• _Document passage_:
· · · · · · ·

Re Lew's point about the possibility of adding a resistor if necessary, I'll add that the parallel combination of two resistances corresponds to an overall resistance equal to the product (multiplication) of the two values divided by their sum. So if 11K is placed at the output of the SUT or the input of the phono stage, and the input impedance of the phono stage is 47K, the combined impedance on the secondary side of the transformer would be (47 x 11)/(47 + 11) = 8.9K. The cartridge would see a load impedance equal to 8.9K divided by the square of the turns ratio.
Also, some people report good results applying a load resistor on the primary side of the transformer. As you'll realize, in that case the value of the resistor will typically be a good deal lower, and the load resistance seen by the cartridge will be the parallel combination of the input impedance of the phono stage divided by the square of the turns ratio and the value of that resistor.

· · · · · · ·

• _Information provided_:
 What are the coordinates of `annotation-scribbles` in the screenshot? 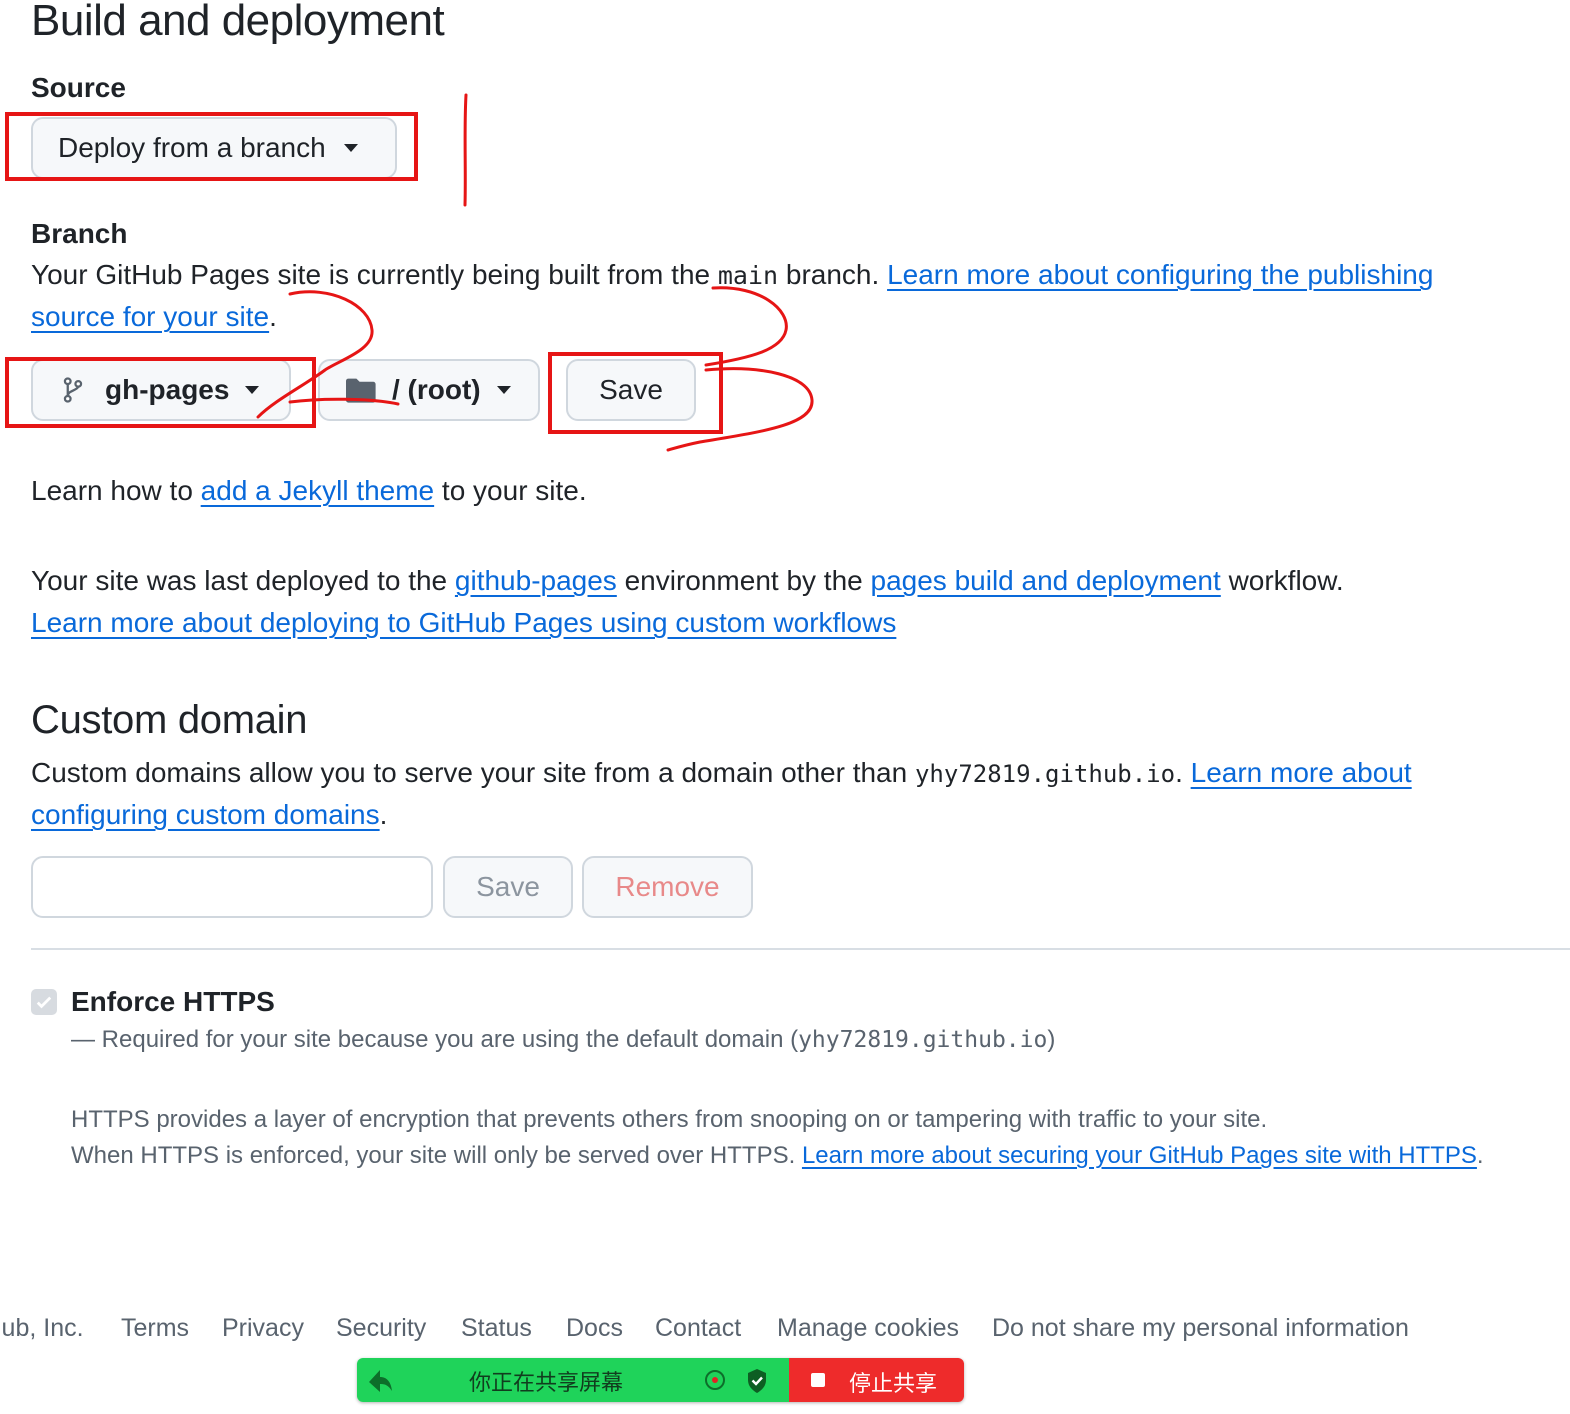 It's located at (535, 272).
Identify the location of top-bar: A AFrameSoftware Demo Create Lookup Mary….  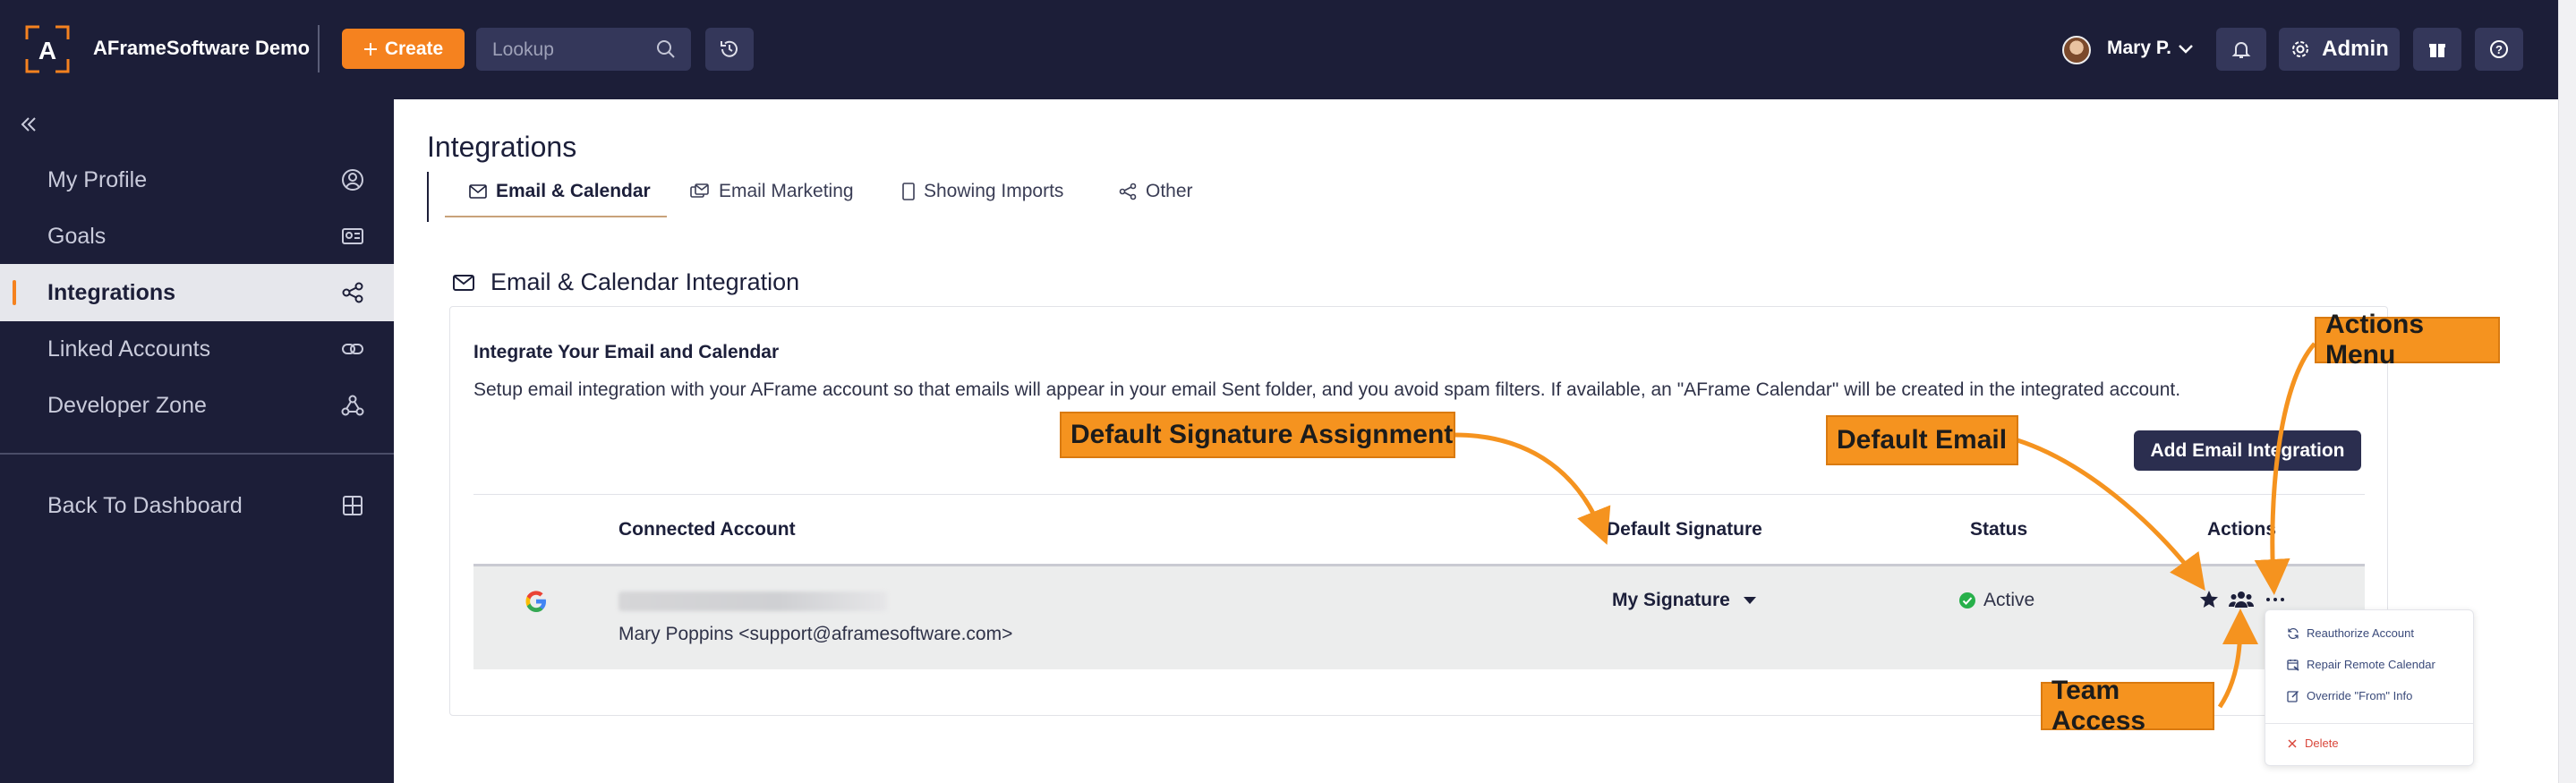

· · · · · · ·

• _Work request 1_:
Answer these questions about the forum post on transformer loading:
(a) What input impedance does the post assume for the phono stage?
(b) What combined impedance on the secondary side does the post calculate for its example?
(c) According to the post, how does the value of a load resistor on the primary side typically compare?
• _Work request 2_: From the forum post on transformer loading, list every resistance or impedance value given in kilohms.
• _Work request 3_: Continue the forum post on transformer loading from its final sentence.

• _Response area 1_:
(a) 47K.
(b) 8.9K.
(c) It will typically be a good deal lower.

• _Response area 2_: 11K, 47K, 8.9K

• _Response area 3_:
Given those possibilities of adding resistance in parallel, it seems to me that in choosing a stepup ratio it would make sense to err in the direction of having too low a ratio/too high a numerical load impedance/too light a load, PROVIDED that there is confidence that the noise performance of the phono stage is good enough to support the correspondingly reduced input voltage without introducing objectionable levels of hiss.
Re the chart you prepared, nicely done! To be sure its clear to everyone, the numbers on the vertical axis at the left represent millivolts at the secondary side of the transformer, i.e., the input to the phono stage. Also, a useful enhancement to the chart, if readily practicable, would be to superimpose on it a second curve indicating the load impedance seen by the cartridge, as a function of turns ratio, with the load value scale indicated vertically on the right.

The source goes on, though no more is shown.